Over the next few years, Mother established foundations in several cities amid continuous persecution of the Church in Mexico. In 1927, a particularly violent period of oppression broke out, resulting in the martyrdom of many. The teaching of religion and the wearing of habits was forbidden with violators subject to torture, imprisonment and death.

Mother for safety reasons sent her sisters to various safe houses. She ultimately went to the United States to establish a place of temporary refuge. “How good You are, my God! You granted me such consolation at the time of adoration,” she once wrote. “This again proves to me that all consolation comes from You alone and that it is useless to look for it anywhere outside of You.”

Traveling in civilian clothes to the U.S., Mother told the sisters accompanying her to repeat to themselves: “I am a religious.” Without preaching, they would “discharge their sacred duty of working in the apostolic life the way our Lord is permitting and asking us to do.” Leaving family and friends, perhaps forever, they proclaimed: “Yes, all for Thee, O Jesus.”

After they boarded an American train in Texas, the sisters knelt in the aisle and recited the “Te Deum,” grateful to be in a free country. Arriving in Los Angeles on the Feast of the Sacred Heart of Jesus, they were happy to don their habits once again, publicly witnessing to their espousal to Christ. “The soul of each Carmelite raises herself to Christ, who is her Heaven,” she said, “while her shadow falls in charity upon earth doing good to all people.”

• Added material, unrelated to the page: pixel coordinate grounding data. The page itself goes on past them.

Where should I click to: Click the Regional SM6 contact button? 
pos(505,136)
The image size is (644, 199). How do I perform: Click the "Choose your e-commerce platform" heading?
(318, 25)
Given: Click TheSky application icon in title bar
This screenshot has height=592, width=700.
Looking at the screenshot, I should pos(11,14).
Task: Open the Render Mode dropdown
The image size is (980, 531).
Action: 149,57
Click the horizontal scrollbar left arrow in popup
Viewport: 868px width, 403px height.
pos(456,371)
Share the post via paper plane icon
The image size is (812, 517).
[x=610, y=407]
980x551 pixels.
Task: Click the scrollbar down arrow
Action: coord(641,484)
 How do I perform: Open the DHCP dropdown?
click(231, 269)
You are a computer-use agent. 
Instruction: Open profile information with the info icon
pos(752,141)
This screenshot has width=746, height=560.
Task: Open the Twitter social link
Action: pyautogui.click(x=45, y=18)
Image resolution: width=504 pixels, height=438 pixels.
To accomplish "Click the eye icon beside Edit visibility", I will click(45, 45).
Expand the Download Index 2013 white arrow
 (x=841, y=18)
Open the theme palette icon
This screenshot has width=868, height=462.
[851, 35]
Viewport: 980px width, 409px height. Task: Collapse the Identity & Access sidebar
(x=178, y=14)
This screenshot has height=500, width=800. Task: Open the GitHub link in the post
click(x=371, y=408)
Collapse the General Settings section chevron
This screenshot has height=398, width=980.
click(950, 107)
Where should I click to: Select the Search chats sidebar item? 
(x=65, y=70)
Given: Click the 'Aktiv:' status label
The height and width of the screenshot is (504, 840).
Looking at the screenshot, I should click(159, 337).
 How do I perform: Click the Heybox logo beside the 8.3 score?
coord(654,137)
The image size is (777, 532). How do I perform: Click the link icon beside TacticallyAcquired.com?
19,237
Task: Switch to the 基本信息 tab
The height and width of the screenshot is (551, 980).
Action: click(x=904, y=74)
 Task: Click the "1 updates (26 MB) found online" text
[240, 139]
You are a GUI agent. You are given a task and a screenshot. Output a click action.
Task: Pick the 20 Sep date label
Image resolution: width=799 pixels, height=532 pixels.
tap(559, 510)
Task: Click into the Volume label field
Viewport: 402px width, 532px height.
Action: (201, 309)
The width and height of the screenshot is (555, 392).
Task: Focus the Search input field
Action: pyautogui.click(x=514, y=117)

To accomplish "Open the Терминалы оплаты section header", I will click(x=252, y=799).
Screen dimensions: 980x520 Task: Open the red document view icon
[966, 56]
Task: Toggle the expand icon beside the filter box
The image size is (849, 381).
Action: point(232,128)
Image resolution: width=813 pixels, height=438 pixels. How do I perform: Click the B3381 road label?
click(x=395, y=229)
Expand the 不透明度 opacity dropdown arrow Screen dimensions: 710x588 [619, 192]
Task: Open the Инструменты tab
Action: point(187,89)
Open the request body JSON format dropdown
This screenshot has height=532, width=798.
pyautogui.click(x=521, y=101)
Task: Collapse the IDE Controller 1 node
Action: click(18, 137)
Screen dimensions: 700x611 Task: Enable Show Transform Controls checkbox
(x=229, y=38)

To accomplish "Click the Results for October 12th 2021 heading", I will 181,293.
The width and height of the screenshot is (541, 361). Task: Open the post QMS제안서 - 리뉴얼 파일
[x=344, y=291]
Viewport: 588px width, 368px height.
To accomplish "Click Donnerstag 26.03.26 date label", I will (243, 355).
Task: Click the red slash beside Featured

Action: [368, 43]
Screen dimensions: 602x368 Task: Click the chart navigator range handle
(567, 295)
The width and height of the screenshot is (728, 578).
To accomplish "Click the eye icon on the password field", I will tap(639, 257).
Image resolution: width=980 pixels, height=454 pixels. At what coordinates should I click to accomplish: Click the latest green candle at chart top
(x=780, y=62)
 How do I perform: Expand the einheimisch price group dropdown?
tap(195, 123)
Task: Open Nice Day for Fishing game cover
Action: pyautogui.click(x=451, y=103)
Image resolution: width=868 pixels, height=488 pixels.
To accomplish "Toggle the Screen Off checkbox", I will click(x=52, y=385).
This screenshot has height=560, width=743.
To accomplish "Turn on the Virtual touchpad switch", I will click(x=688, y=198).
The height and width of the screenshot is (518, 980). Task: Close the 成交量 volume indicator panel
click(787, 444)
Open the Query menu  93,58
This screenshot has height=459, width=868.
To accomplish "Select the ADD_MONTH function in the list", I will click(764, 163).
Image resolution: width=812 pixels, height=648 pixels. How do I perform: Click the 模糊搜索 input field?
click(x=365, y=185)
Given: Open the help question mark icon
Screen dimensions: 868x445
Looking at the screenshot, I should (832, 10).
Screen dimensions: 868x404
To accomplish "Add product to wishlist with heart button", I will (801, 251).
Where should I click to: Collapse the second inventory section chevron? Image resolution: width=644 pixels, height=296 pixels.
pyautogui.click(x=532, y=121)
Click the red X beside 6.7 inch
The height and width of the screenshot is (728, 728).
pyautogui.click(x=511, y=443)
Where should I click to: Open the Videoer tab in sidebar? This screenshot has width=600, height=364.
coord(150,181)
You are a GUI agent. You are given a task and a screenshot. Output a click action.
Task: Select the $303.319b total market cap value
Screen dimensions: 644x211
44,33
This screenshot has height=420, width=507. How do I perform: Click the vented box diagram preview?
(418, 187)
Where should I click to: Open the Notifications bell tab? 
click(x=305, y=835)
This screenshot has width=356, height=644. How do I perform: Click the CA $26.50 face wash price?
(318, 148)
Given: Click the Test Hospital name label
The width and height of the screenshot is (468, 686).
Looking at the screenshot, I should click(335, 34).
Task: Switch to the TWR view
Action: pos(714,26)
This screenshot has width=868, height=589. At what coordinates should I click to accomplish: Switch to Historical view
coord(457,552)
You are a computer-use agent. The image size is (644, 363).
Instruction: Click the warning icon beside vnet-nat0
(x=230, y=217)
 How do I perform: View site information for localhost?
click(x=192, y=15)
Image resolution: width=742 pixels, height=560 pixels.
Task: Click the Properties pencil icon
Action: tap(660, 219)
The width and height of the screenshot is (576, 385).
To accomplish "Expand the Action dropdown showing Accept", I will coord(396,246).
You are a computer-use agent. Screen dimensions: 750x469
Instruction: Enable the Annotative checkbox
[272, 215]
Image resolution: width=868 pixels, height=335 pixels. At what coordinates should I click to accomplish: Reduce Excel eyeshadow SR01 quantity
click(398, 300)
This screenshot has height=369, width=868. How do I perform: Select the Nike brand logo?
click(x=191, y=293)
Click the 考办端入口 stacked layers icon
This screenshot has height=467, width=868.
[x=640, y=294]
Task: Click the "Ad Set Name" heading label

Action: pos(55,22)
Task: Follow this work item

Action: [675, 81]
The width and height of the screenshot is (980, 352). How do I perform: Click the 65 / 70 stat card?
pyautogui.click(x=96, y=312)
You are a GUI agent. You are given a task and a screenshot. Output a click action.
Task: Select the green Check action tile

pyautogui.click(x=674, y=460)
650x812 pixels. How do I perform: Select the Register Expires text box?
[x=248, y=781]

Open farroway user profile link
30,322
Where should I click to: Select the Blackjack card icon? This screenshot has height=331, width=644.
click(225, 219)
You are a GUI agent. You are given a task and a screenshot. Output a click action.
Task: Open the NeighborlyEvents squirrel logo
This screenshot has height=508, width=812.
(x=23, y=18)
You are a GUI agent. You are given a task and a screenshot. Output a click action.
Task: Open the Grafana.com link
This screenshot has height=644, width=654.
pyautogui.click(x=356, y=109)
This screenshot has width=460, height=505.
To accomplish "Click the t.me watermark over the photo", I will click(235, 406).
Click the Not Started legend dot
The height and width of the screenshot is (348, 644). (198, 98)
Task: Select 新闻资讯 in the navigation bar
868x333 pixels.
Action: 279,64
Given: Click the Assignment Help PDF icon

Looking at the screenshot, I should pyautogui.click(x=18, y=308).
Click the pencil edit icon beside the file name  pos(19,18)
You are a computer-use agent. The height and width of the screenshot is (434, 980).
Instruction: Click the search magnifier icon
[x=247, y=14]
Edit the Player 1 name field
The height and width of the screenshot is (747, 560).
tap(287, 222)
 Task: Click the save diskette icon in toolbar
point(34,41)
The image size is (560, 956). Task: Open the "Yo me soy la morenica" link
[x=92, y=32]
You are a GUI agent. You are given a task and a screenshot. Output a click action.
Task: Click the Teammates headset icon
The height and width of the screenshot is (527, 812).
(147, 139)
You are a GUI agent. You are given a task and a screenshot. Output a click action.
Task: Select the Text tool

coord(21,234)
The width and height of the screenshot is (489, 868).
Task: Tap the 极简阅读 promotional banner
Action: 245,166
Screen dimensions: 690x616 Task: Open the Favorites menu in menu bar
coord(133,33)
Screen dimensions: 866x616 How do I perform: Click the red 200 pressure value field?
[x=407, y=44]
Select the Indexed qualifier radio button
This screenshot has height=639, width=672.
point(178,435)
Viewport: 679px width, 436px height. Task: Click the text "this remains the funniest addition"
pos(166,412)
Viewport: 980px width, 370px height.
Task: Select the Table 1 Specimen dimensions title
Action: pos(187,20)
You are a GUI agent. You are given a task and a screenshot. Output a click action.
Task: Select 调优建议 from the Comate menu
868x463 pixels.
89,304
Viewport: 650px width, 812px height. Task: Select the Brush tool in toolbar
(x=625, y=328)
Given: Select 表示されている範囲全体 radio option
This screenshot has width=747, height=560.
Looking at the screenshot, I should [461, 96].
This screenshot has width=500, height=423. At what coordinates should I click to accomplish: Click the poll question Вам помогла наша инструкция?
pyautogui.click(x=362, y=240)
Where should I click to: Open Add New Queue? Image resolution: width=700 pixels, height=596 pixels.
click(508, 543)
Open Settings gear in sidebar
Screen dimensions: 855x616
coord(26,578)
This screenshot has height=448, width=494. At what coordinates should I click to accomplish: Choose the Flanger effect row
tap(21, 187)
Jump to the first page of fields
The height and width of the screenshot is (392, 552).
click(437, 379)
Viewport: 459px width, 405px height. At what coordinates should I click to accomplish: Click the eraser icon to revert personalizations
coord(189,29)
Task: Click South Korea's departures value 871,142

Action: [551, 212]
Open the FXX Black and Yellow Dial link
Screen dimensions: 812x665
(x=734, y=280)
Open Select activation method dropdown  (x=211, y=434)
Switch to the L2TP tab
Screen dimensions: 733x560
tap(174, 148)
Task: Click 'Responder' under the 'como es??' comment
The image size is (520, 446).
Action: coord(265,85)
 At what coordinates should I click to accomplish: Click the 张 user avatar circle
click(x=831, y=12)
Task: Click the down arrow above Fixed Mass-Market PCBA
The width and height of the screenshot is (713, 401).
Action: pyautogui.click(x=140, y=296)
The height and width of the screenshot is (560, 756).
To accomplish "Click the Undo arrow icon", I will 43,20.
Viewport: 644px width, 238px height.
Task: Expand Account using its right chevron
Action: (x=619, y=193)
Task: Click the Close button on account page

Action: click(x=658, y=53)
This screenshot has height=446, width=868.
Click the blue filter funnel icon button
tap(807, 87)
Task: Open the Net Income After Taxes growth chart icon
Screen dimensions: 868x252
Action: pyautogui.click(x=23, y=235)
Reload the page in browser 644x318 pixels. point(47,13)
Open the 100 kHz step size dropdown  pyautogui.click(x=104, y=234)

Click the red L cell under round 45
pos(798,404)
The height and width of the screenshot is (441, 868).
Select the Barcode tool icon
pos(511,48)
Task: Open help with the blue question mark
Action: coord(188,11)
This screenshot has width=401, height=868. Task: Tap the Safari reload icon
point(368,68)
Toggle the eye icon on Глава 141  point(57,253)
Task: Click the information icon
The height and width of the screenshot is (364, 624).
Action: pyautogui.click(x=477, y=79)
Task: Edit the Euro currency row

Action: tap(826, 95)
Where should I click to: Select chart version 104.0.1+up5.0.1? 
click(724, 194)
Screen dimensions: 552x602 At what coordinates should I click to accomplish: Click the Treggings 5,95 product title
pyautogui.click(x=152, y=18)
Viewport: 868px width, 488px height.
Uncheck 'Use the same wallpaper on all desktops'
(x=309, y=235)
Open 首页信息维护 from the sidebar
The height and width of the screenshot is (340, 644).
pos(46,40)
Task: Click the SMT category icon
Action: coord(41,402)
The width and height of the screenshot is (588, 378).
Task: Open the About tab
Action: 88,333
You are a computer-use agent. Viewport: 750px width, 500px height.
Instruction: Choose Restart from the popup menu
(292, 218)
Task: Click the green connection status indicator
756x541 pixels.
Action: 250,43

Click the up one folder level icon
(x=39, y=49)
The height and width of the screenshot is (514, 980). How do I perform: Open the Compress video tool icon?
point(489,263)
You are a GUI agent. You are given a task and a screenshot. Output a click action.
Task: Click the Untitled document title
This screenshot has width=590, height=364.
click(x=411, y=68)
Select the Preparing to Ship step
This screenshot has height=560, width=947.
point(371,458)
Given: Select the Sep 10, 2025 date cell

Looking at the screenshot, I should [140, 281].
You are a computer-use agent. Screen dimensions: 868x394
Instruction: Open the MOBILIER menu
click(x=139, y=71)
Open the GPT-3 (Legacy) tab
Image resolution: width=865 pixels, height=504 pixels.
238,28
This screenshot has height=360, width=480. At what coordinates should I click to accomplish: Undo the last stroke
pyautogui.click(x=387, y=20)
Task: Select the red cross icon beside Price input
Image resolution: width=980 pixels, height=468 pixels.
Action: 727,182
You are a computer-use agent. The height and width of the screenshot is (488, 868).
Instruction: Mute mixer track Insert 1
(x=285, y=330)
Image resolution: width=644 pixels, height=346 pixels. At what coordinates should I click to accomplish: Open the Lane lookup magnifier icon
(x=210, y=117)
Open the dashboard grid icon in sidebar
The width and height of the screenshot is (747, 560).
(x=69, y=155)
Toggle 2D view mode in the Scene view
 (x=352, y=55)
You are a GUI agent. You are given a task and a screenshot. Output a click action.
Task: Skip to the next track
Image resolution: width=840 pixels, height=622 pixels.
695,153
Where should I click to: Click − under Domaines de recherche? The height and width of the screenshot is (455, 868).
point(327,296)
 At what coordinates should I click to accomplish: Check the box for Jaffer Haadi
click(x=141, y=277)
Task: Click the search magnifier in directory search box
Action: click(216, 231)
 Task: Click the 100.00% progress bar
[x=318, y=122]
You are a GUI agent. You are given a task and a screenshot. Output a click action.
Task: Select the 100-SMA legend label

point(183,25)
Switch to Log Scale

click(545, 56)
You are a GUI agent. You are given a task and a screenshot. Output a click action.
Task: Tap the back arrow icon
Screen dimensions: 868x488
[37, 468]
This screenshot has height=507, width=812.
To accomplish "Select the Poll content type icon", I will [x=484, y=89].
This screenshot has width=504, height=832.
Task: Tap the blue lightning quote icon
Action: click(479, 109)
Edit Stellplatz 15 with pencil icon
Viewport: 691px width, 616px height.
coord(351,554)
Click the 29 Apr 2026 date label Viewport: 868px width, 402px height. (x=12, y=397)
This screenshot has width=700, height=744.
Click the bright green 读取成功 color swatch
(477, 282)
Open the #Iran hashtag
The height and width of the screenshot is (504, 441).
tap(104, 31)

Their first apostolate began in a parish in Long Beach where in a Mexican community they taught catechism classes and prepared adults to receive the sacraments. They had no steady income for Mother said: “We never charge to teach the Word of God.” The arrival of more sisters from Mexico necessitated the move to larger quarters. Though they received small donations the sisters often had nothing substantial to eat. Mother was very careful about paying debts “because it is our duty, and out of dignity towards those who loaned us the money.”

When the sisters sang Mexican songs that reminded them of home, Mother directed their eyes to Heaven, their true home. “It is very necessary to have recollection and detachment above all, detachment from your own will,” she said. “Really and truly you cannot have any other will but that of the Beloved.” Another time she said: “Always keep (your soul) detached from creatures, places, honors, in a word… everything!”

She consistently urged her sisters to remain humble. If sisters started asking for their “rights,” pride and insubordination would follow, foreshadowing the great evils that afflict our society today. “Ah, how cunning the devil is, and how much territory he has gained… Superiors refrain from giving orders because they fear they will not be obeyed.”

Apostolates Restarted in Mexico

When the situation eased somewhat, Mother Luisita returned to Mexico to restart their teaching and nursing apostolates. Over the next eight years, she made trips back to the United States while moving from house to house in Mexico, trying to stay one step ahead of the authorities. All this took a toll on her health.

In late 1936, Mother wrote that her time was short, saying: “Let us praise the Lord in life and in death.” After she died in early 1937, a priest told the grieving sisters that their Mother was not dead, she “is in the midst of you. And here she shall remain as long as you preserve the Godly spirit, the special stamp which distinguishes you,” given by the woman “with the celestial aspect, of smile tranquil and serene, whom God Our Lord in His loving Providence gave you for a Mother.”

In her last testament, she wrote: “From my heart I earnestly ask you that, for the love of God Our Lord, you be very united and treat one another as if everything depended on you individually for this unity. Help one another and tolerate one another’s faults with patience. Fervently resolve to obey your superiors… Work diligently for children and for the sick. May all your conversations engender love of the Most Blessed Sacrament and Our Most Blessed Mother.”